▸ **GIVEN TASK**
Copy out, character for character, the part of the listing that begins with the line containing "Click the VNrml button" and runs through the final line of the listing, including both ends.
<<<<
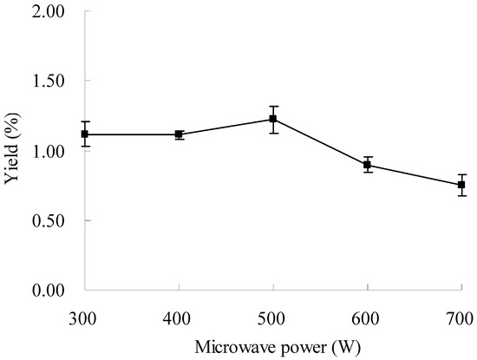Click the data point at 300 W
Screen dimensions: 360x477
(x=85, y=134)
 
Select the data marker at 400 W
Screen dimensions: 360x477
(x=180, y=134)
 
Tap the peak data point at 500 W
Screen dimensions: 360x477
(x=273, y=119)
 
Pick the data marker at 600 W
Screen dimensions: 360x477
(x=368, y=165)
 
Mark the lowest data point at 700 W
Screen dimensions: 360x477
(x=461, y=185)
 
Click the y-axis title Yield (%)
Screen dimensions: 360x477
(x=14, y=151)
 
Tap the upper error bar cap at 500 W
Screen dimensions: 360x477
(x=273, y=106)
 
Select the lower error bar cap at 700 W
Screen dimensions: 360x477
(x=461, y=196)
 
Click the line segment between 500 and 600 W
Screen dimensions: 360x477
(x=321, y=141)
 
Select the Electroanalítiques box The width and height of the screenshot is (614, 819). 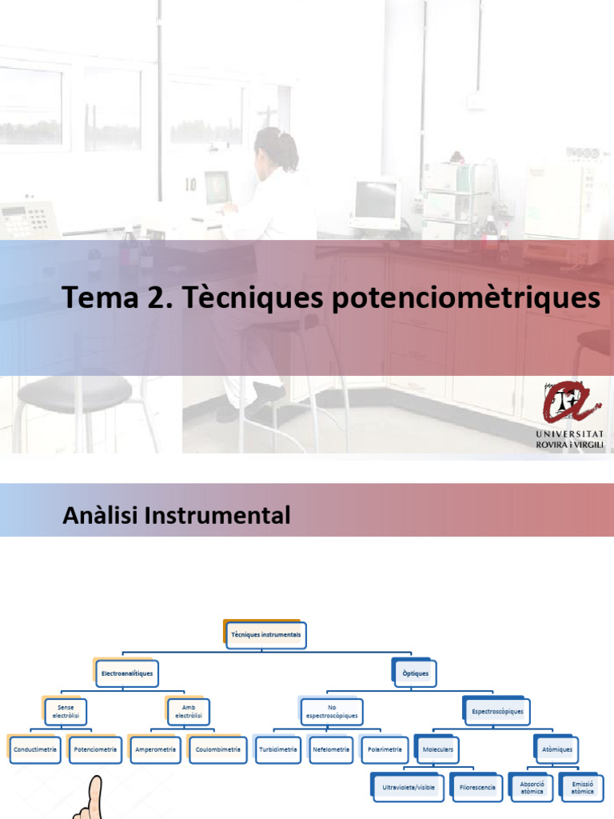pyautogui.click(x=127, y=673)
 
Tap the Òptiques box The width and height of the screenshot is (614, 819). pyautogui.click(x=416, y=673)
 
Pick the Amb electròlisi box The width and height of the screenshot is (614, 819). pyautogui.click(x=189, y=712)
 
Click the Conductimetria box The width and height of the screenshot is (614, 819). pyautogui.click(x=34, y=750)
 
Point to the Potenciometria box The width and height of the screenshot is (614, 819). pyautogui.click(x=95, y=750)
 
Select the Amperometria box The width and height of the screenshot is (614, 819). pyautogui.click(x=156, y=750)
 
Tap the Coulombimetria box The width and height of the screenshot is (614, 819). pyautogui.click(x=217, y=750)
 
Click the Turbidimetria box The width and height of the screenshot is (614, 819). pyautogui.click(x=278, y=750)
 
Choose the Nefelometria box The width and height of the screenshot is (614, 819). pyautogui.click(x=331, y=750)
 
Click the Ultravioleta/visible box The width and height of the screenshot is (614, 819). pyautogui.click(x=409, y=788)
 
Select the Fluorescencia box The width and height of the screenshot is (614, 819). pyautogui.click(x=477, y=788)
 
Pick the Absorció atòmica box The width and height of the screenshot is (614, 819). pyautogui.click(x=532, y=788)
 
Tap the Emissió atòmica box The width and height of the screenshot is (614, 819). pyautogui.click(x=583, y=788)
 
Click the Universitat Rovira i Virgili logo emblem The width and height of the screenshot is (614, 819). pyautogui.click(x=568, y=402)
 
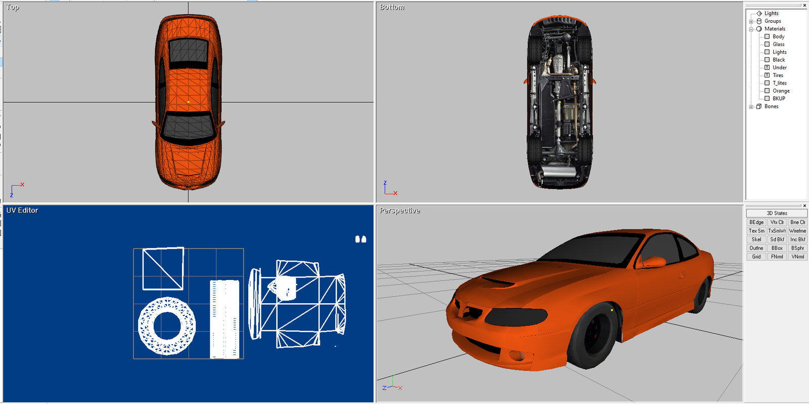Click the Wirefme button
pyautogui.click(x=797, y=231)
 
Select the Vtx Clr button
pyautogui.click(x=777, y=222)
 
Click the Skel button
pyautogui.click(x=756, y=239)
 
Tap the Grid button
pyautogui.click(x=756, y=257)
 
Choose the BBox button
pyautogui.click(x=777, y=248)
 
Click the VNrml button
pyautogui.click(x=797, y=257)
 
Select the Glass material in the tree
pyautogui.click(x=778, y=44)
>>>>
▸ **TASK RESPONSE**
Click the VNrml button
pyautogui.click(x=797, y=257)
 
Select the Glass material in the tree
pyautogui.click(x=778, y=44)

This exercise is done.